Build your first knowledge brain
Subscribe to KBrain, create a brain from your expertise or your data, and make it available to Claude, ChatGPT, or any MCP compatible assistant.
Create a brainFrequently asked questions
Do I have to write an OpenAPI or MCP schema myself?
No. KBrain generates both the MCP tool schema, discoverable through tools/list, and an OpenAPI 3.1 document for ChatGPT Actions, from the brain you create. You never hand-write or maintain a schema.

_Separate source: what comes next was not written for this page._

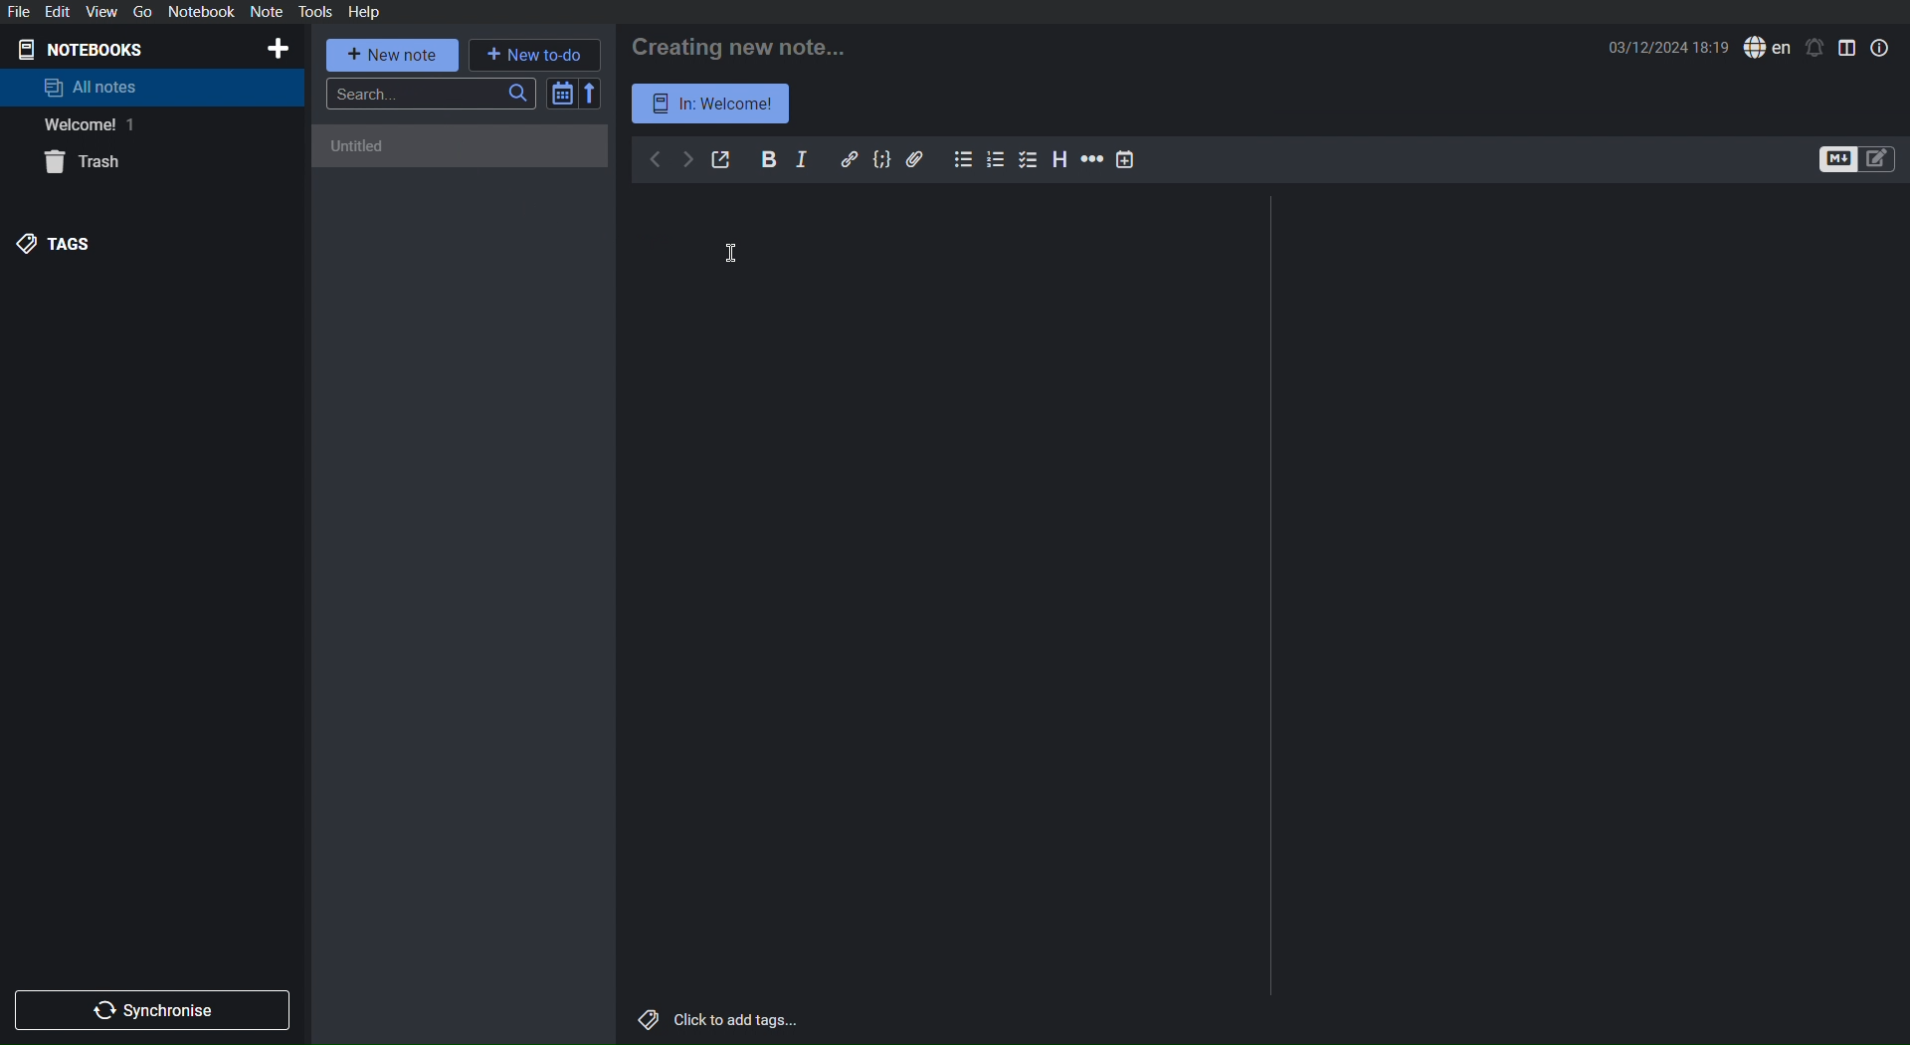 The height and width of the screenshot is (1045, 1910). Describe the element at coordinates (964, 158) in the screenshot. I see `` at that location.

Do I need to host or deploy an MCP server?
No. KBrain hosts the MCP endpoint and keeps it online. You get a single connector URL, with no infrastructure to run.
Will the documentation stay in sync with my data?
Yes. The schema is generated from the brain the assistant queries and discovered live through tools/list, so it reflects the current tools rather than a separate document that can fall out of date.
Which assistants can read the generated documentation?
Any MCP-compatible client reads the tool schema through tools/list, and KBrain is tested with Claude. ChatGPT reads the generated OpenAPI 3.1 spec as an Action. The same brain works across all of them.